By Ken Reed
In the end, this year’s American League East race might be decided by a blown call at first base this past Saturday night.
The New York Yankees and Baltimore Orioles have been battling for first place for weeks. The Orioles won Saturday’s game between the two teams when the Yankees’ Mark Teixeira was called out despite being clearly safe while sliding head first into first base on the back end of a double play attempt. Replays showed that Teixeira easily beat the ball to first but umpire Jerry Meals missed it and called him out.
“It was not a bang-bang play. He was safe. He was clearly safe,” Yankees manager Joe Girardi said. “You hate to lose a game that way, but he missed it.”
Teixeira was even more upset.
“I’m probably going to get fined,” railed Teixeira. “But I don’t care, really. I’m out there fighting. We are out there fighting. When you are battling like we are battling and they can’t get a call right, that pisses you off. It really does.”
The point here isn’t to focus on this particular blown call. This Major League Baseball season has had numerous blown calls. The point is that it’s time for Major League Baseball to expand its use of instant replay in order to get a much higher percentage of calls correct.
Blown calls negatively impact baseball history. Remember, it was only two years ago that the Detroit Tigers’ Armando Galarraga was robbed of a perfect game when umpire Jim Joyce blew a call at first base.
Managers should have the ability to challenge a limited number of calls per game via instant replay. Maybe they don’t need to throw out a red flag like head coaches do in the NFL but they need to have the ability to notify the home plate umpire that they’re challenging a particular call. Maybe you limit the number of challenges to two per game. Whatever the final rule change is, in this technological age, managers need the ability to challenge controversial baseball plays.
Apart from balls and strikes, every play in baseball should be subject for review: fair/foul calls down the lines, every play at every base, catch/trap calls on flyballs, etc.
Some baseball purists continue to argue that using instant replay more often will lengthen the games too much.
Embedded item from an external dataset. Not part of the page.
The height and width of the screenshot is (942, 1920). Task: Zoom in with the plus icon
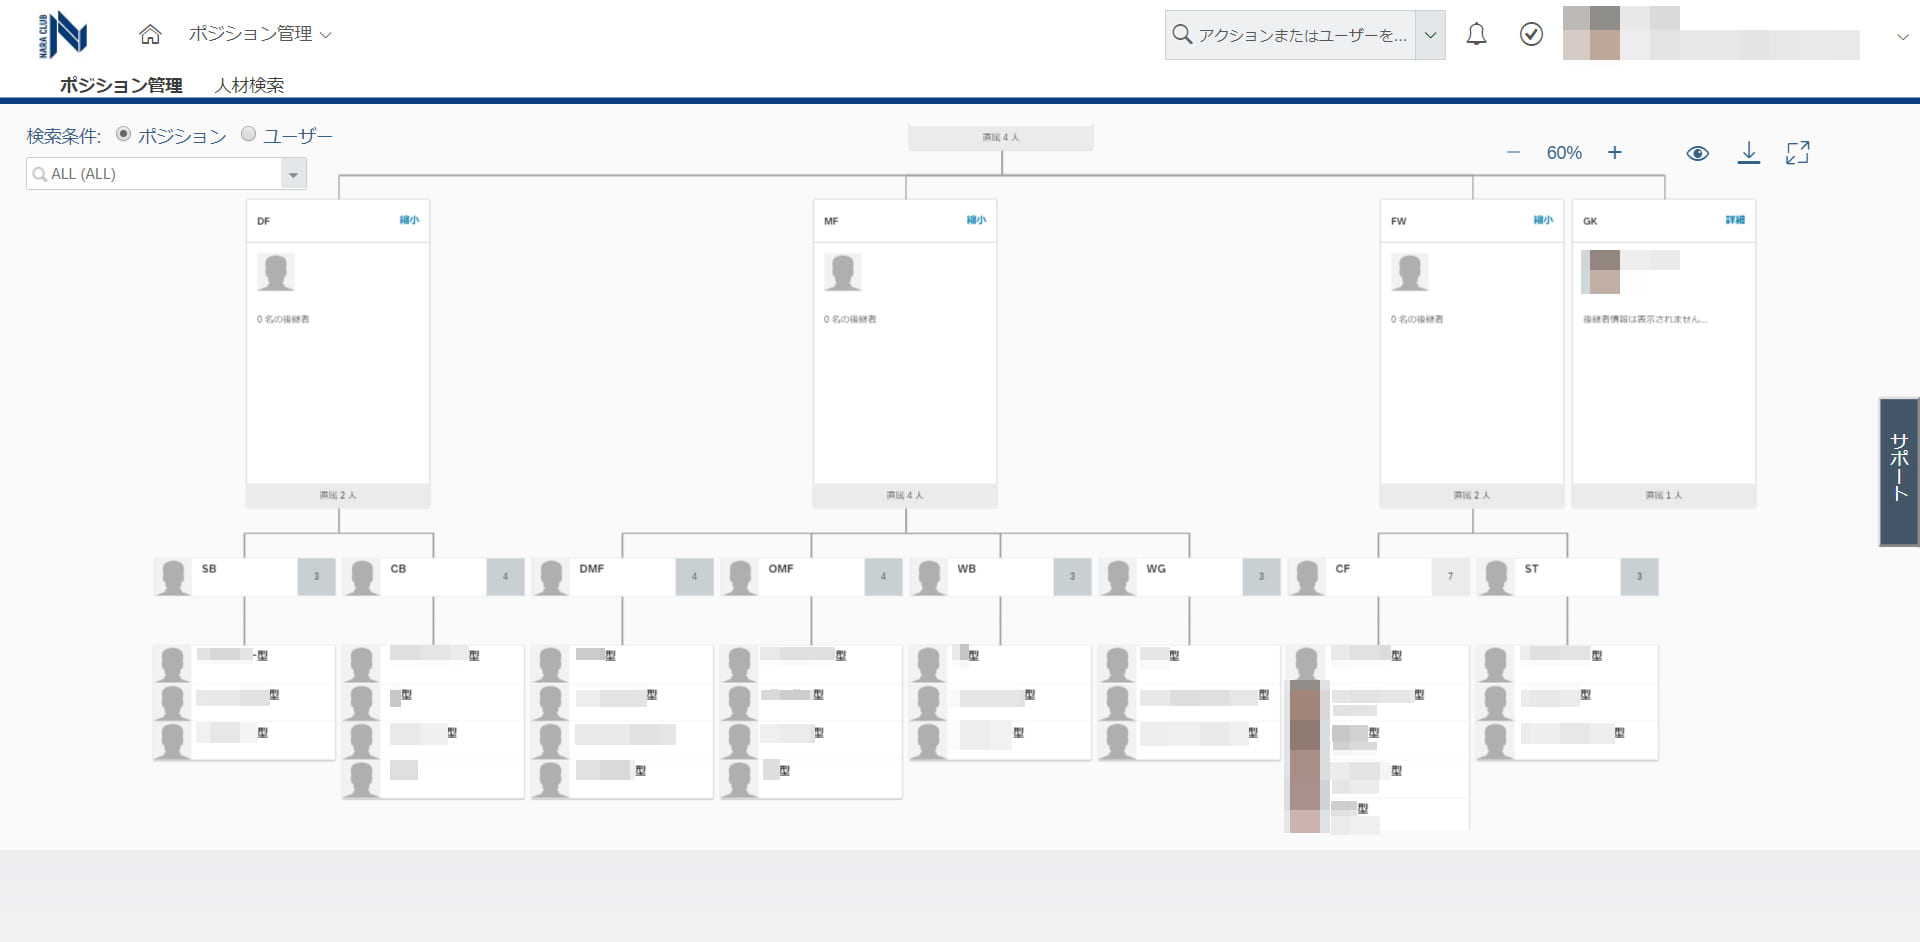tap(1615, 153)
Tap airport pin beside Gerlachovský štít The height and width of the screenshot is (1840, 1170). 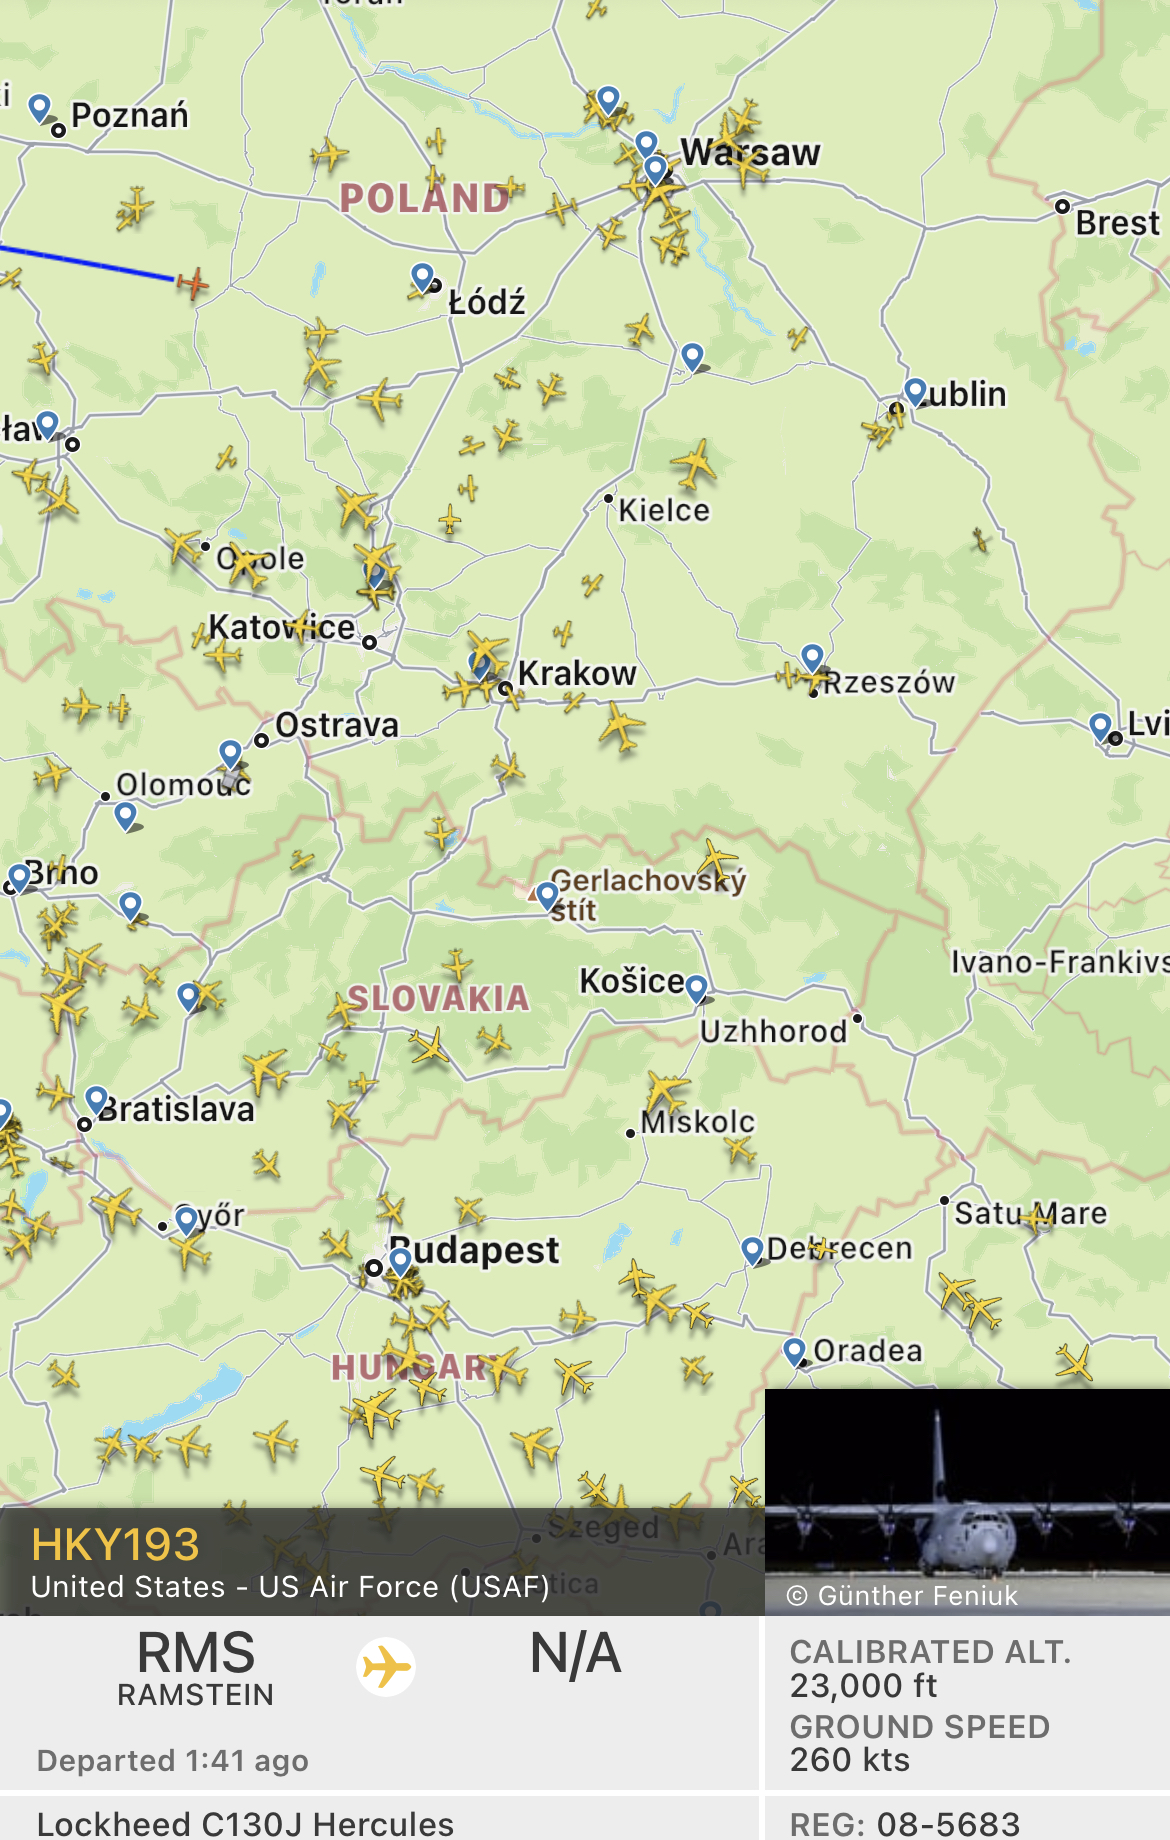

I think the actual time impact would be minimal. Moreover, the use of instant replay would severely restrict the often long — and futile — arguments between managers and umpires.
There was resistance to move to instant replay reviews in the NFL but I think very few NFL coaches or fans would argue that the instant replay system isn’t working in the NFL today.
Like virtually all baseball fans, I like the tradition and nostalgia in baseball. But I’m also a fan of progress. And using more instant replay in Major League Baseball to get more calls right would definitely be a step in a positive direction.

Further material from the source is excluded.